Anti-proliferative activities of flavone–estradiol Stille-coupling adducts and of indanone-based compounds obtained by SnCl4/Zn-catalysed McMurry cross-coupling reactions

Abstract

We described the synthesis of flavone–estradiol adducts and indanophen based tamoxifen analogs using a novel SnCl₄–Zn reagent via a McMurry cross-coupling reaction and their anti-proliferative evaluation against human cervical cancer cell lines (HeLa) and human breast cancer cell lines (MCF-7 and MDA-MB-231). A library of 32 tamoxifen analogs was synthesized using indanone and propiophenone derivatives and evaluated for anti-proliferative activities. Among them, compounds 3ac, 3ad, 3ae and 3ao exhibited better anti-proliferative potencies (IC₅₀ 2.13–3.81 μM) than the drug doxorubicin (IC₅₀ < 28 μM).
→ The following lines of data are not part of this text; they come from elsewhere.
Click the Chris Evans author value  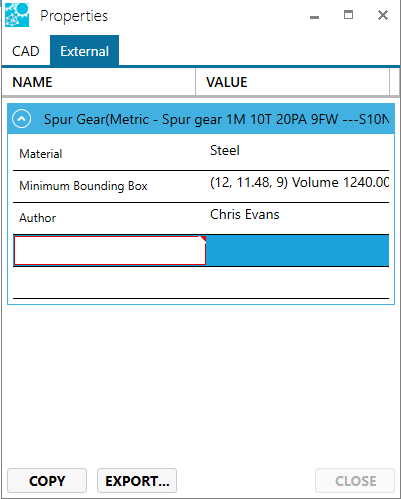[x=245, y=214]
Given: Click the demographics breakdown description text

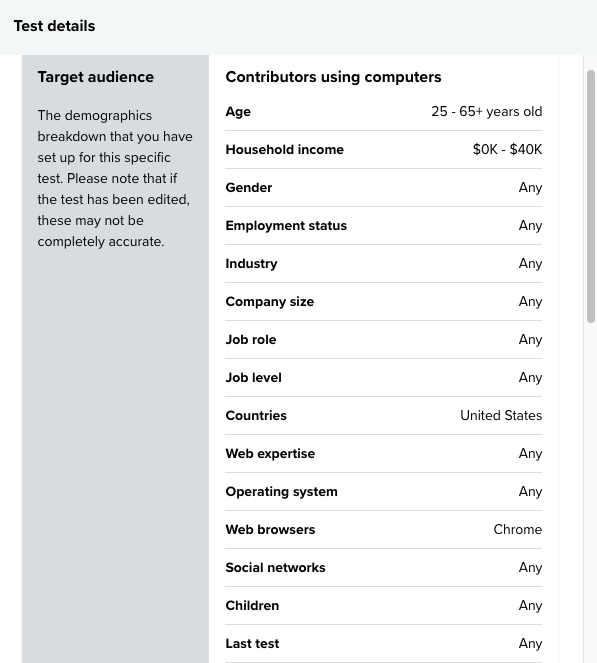Looking at the screenshot, I should click(115, 178).
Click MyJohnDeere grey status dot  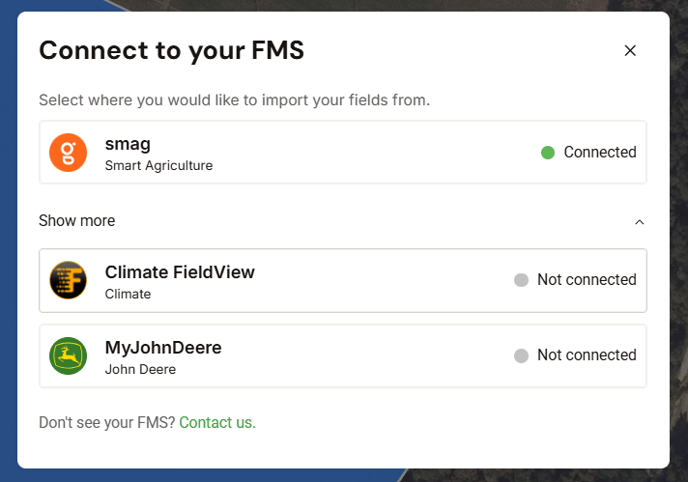tap(520, 356)
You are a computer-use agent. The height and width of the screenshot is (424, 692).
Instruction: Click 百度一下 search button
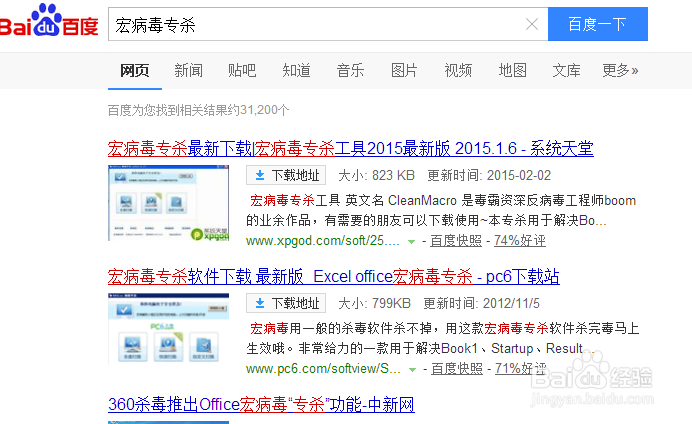(597, 25)
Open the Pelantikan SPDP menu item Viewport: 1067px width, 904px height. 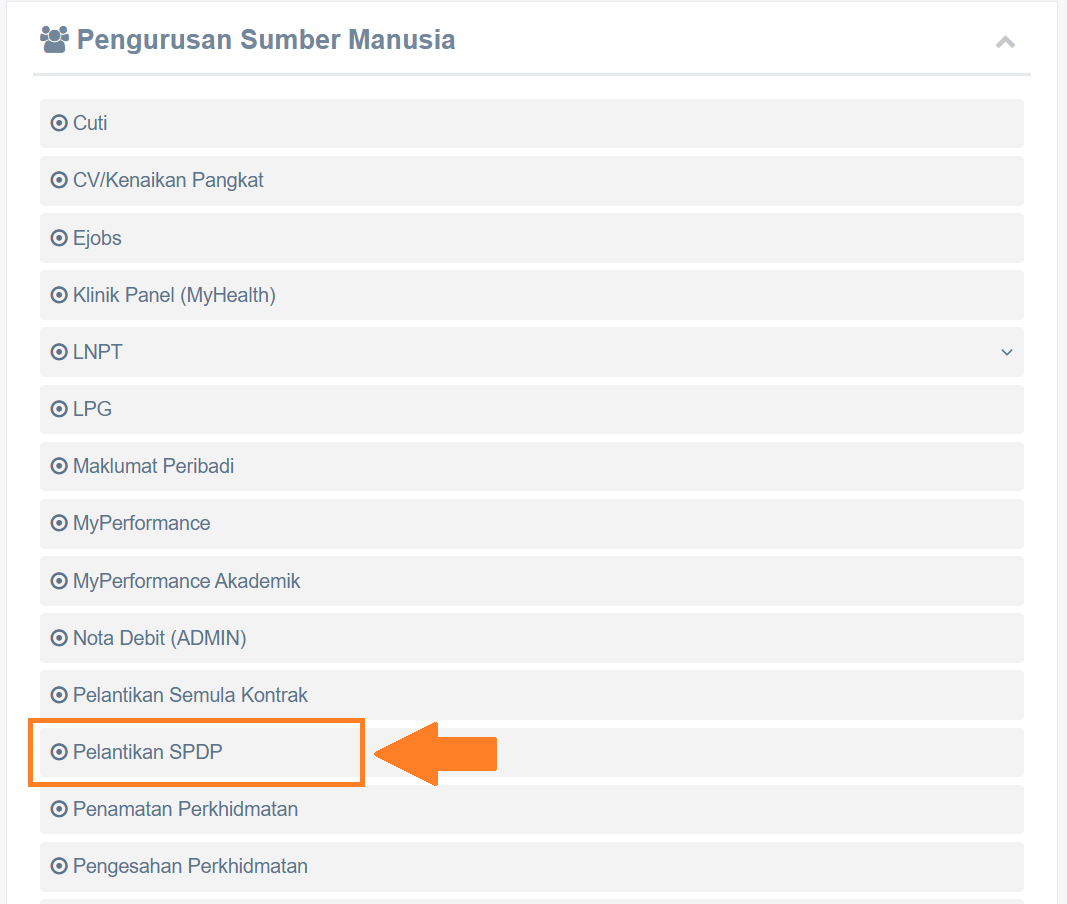pos(531,752)
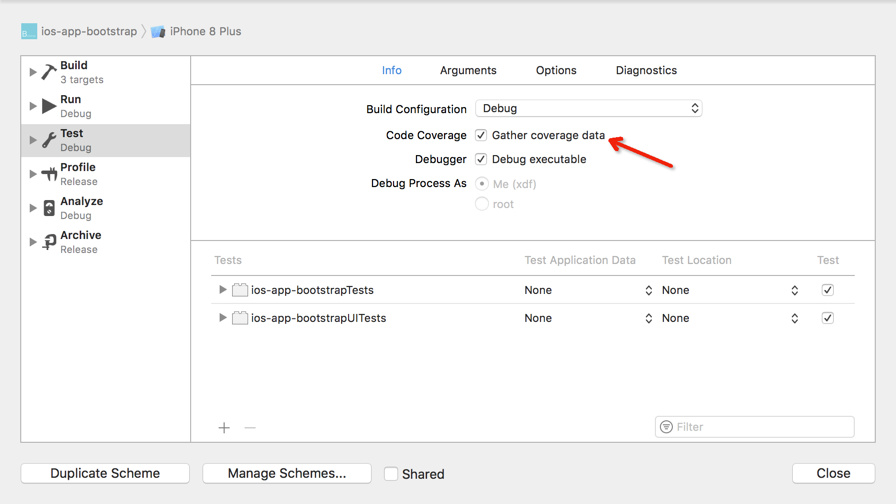Select the Run play icon
This screenshot has height=504, width=896.
click(x=49, y=106)
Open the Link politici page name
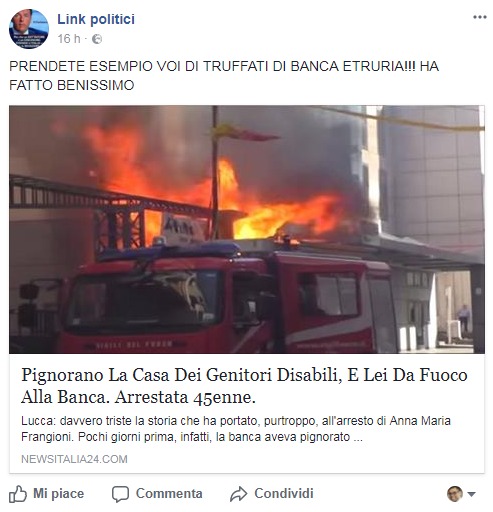Screen dimensions: 493x512 coord(96,19)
The flavones–estradiol adducts 6ab and 6ad exhibited good anti-proliferative activity (IC₅₀ 2.85 ± 0.17 μM and 2.42 ± 0.23 μM; 3.64 ± 0.28 μM and 2.93 ± 0.14 μM) against breast cancer cells (MCF-7 and MDA-MB-231) respectively and IC₅₀ 2.17 ± 0.18 μM and 2.56 ± 0.32 μM against cervical cancer cells (HeLa) respectively than the standard drug. However, compounds 6ac, 6ae, 6af and 6ag showed moderate activity (IC₅₀ < 10 μM). The structure–activity relationship analysis revealed that the optimal combination of side chains at the para-position of propiophenone and fluoro substituent on the indanone moiety enhanced the anti-proliferative activities of tamoxifen analogs.